#### Data for processing

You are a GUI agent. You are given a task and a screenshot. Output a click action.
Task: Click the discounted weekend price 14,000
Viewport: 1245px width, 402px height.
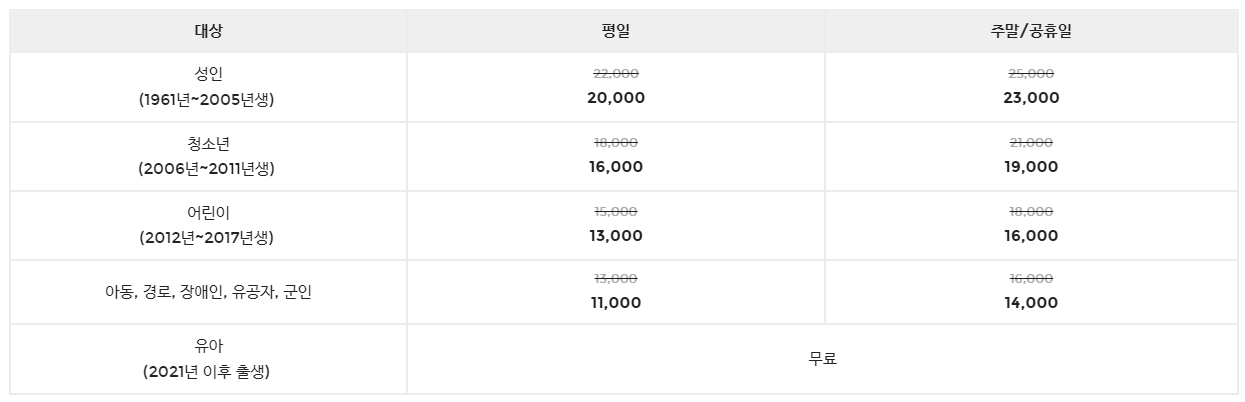point(1031,303)
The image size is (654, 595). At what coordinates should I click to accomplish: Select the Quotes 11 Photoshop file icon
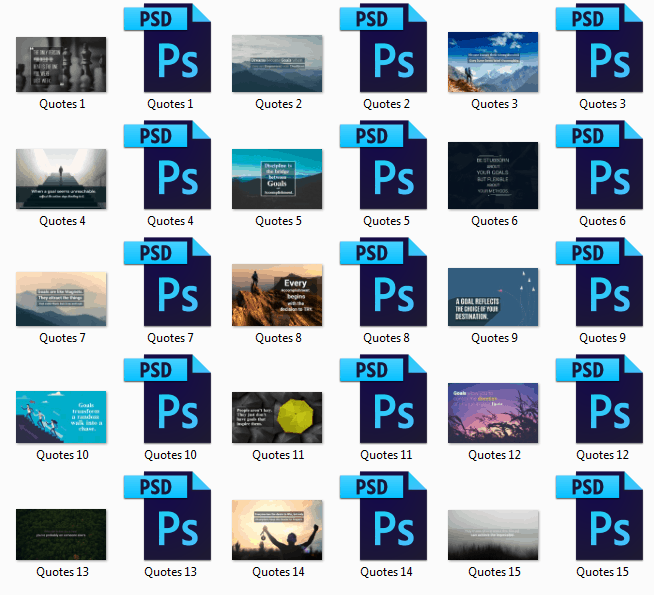[x=386, y=400]
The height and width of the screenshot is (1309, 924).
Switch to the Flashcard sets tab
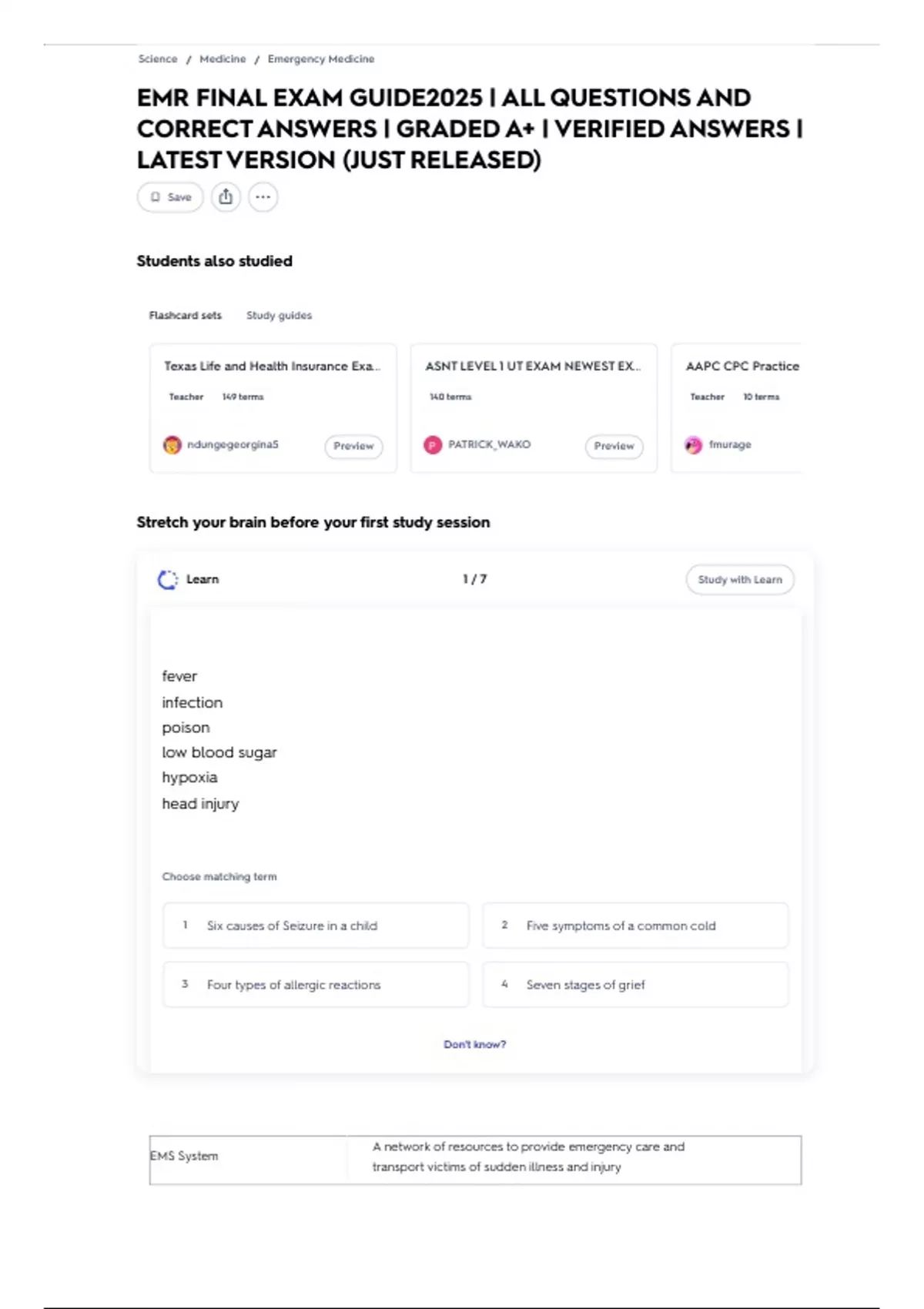(x=185, y=316)
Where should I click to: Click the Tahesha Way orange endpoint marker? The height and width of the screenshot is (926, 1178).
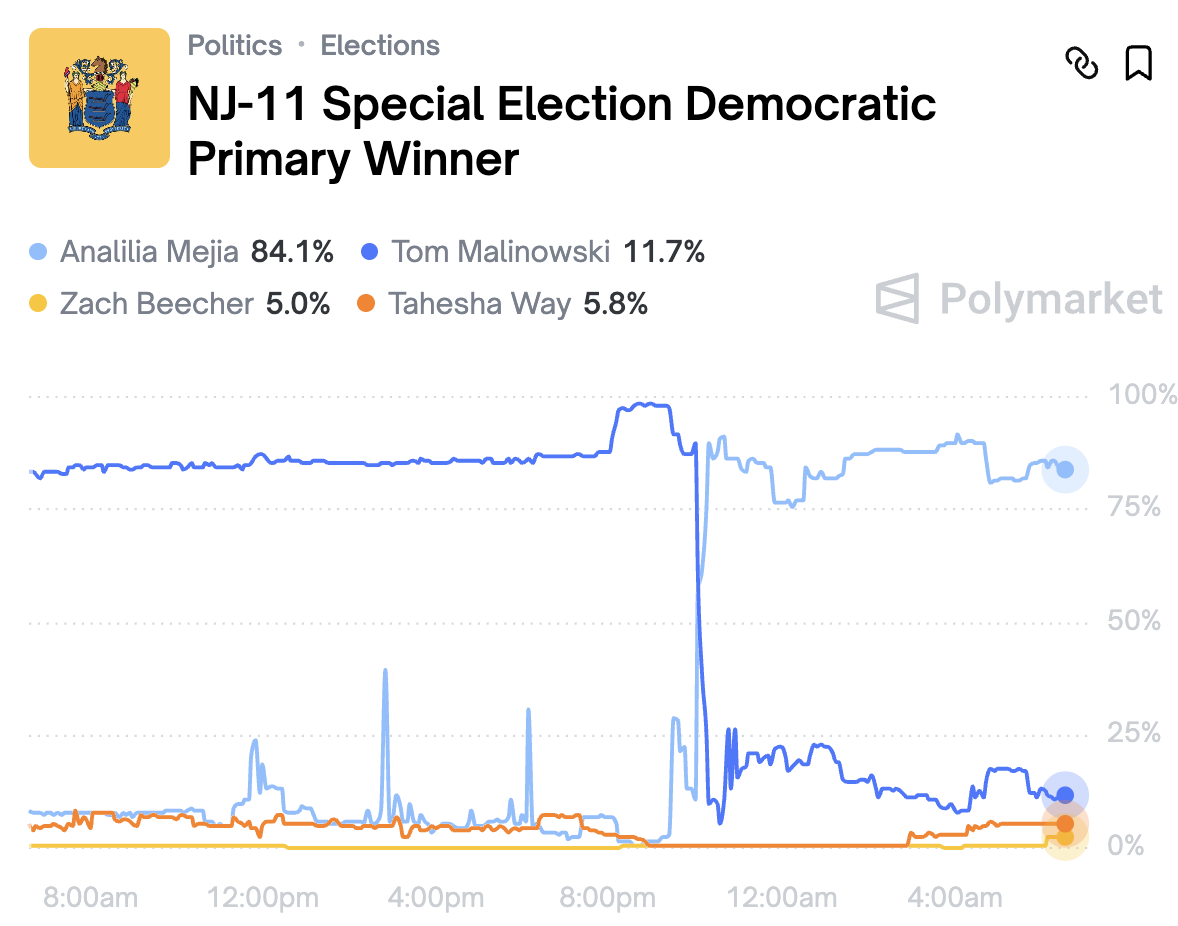(1065, 824)
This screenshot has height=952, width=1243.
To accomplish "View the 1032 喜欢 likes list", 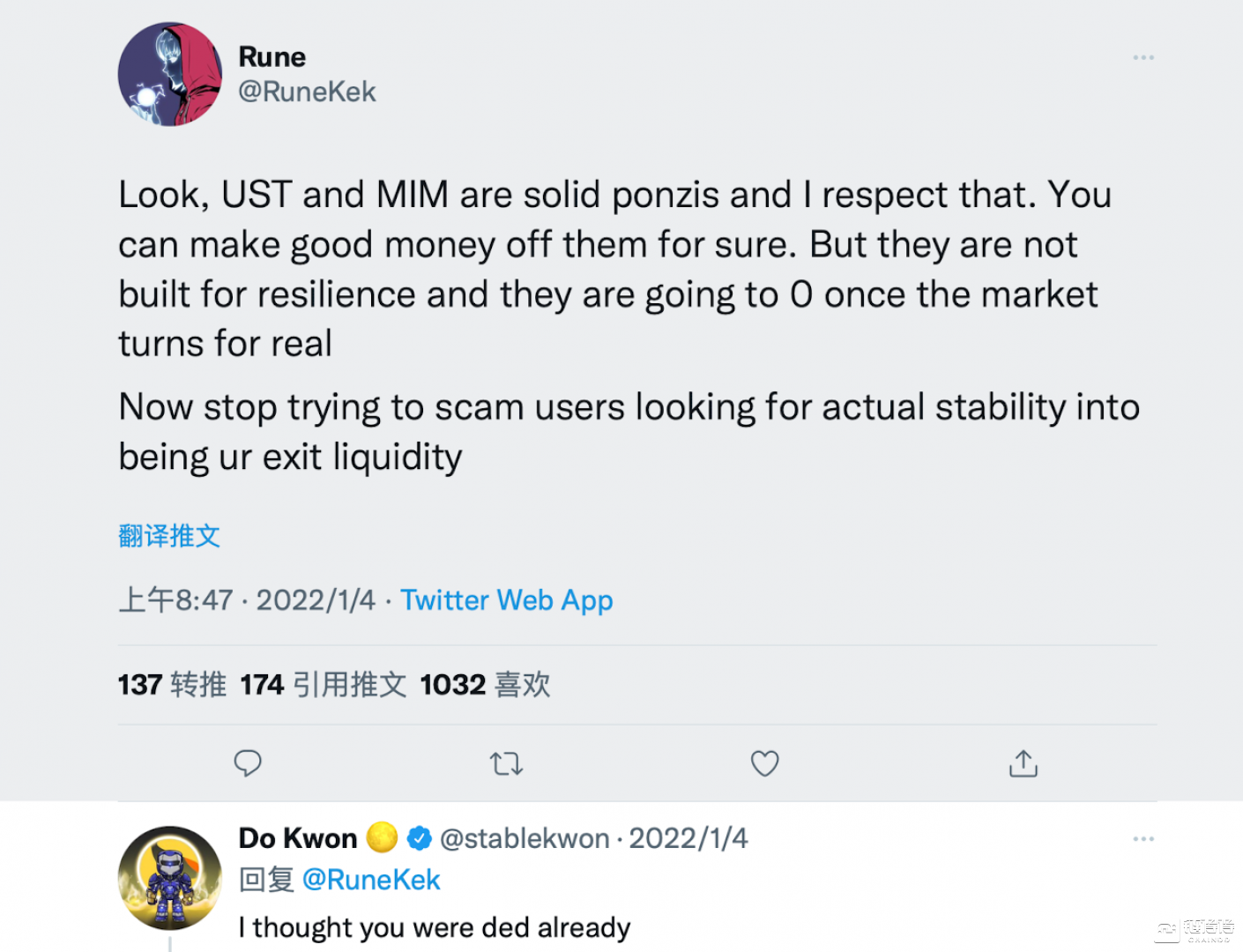I will click(485, 685).
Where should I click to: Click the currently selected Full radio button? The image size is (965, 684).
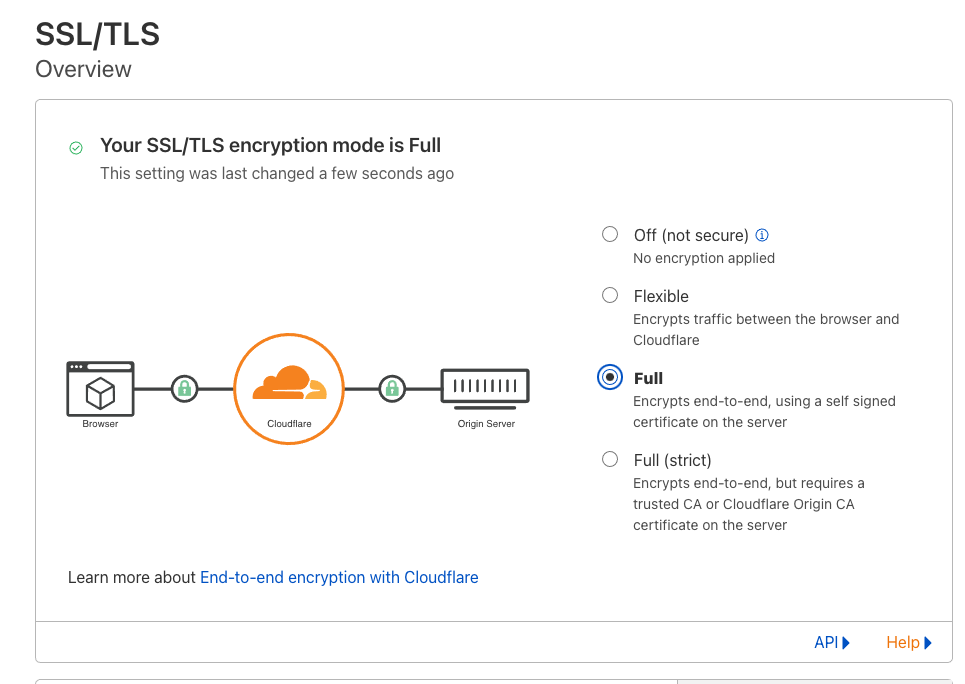pos(610,377)
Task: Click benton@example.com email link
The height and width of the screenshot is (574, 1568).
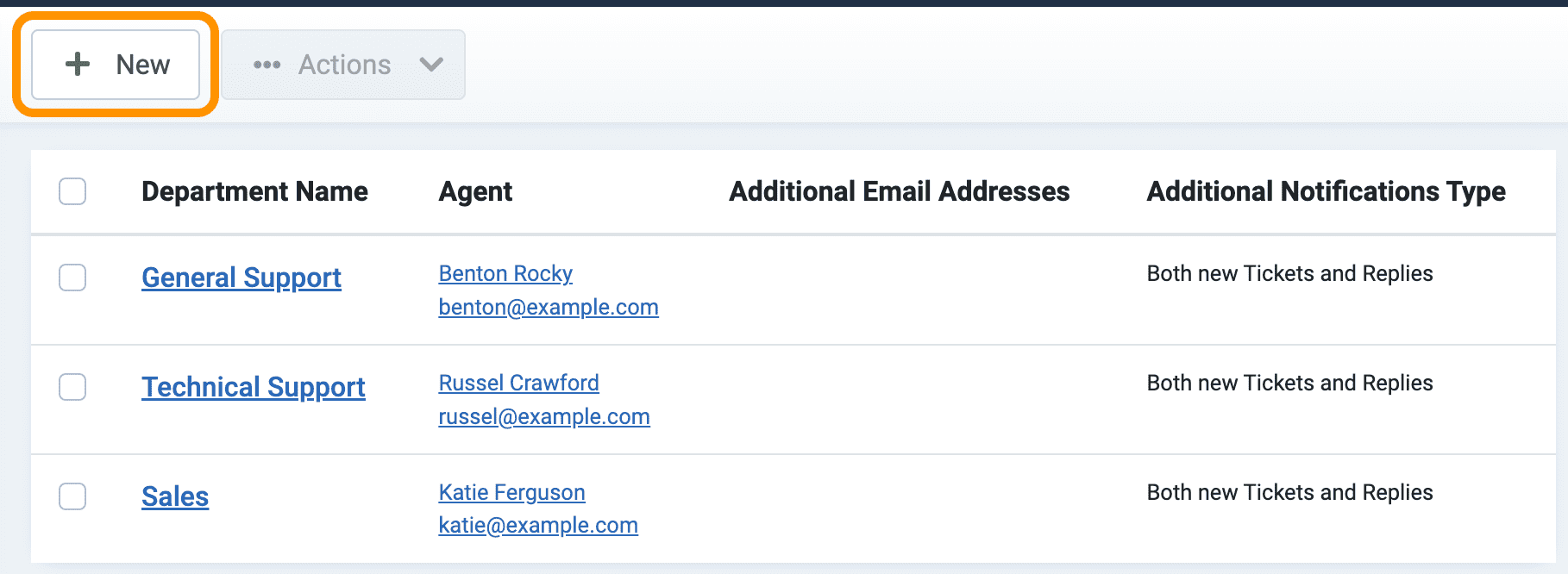Action: point(549,307)
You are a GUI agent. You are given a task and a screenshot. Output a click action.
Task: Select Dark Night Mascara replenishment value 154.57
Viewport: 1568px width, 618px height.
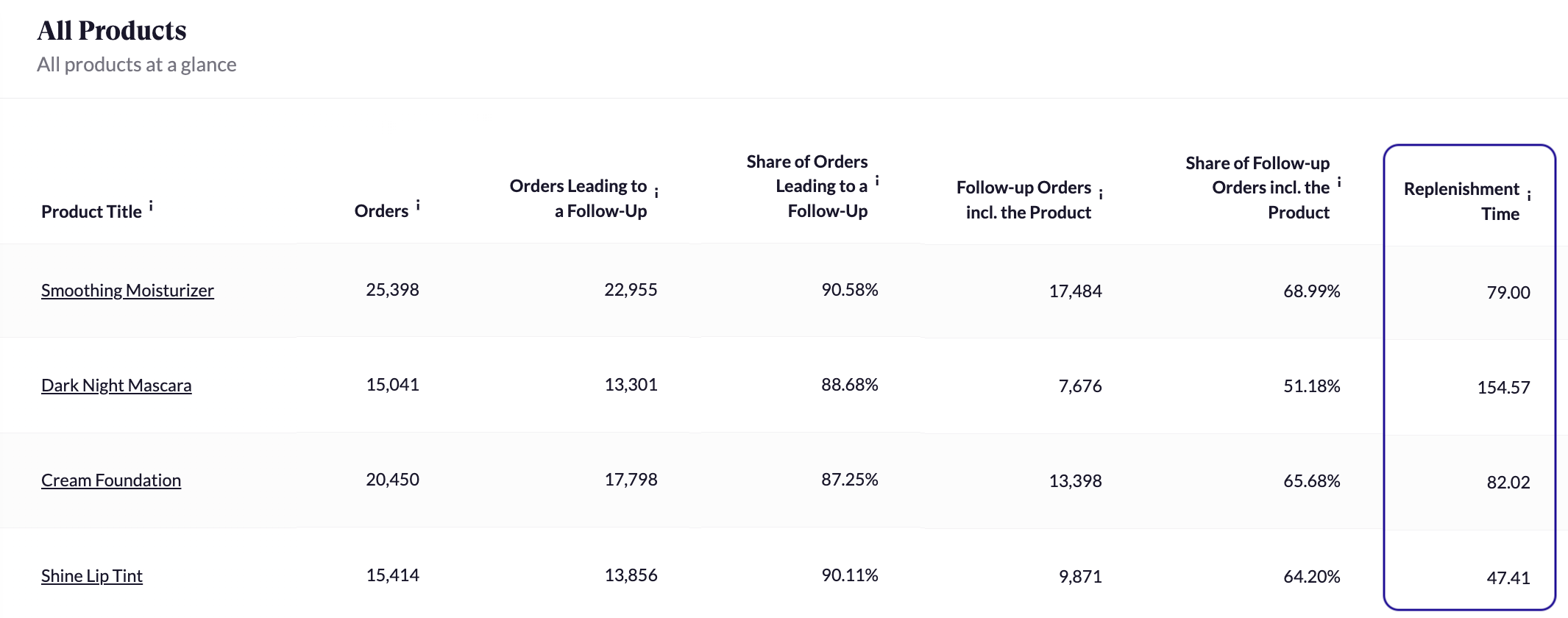coord(1503,388)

########

Problem description: Output the lines, exactly: the first line of the entries above, every line after it, and the line with "The height and width of the screenshot is (1309, 924)." as the last. No pictures.

Problem solution:
You are a GUI agent. You are given a task and a screenshot. Output a click action.
Task: Click the discounted weekend price 14,000
Viewport: 1245px width, 402px height.
point(1031,303)
The image size is (654, 595). At what coordinates should I click to accomplish: Select the Quotes 11 Photoshop file icon
[x=386, y=400]
The height and width of the screenshot is (1309, 924).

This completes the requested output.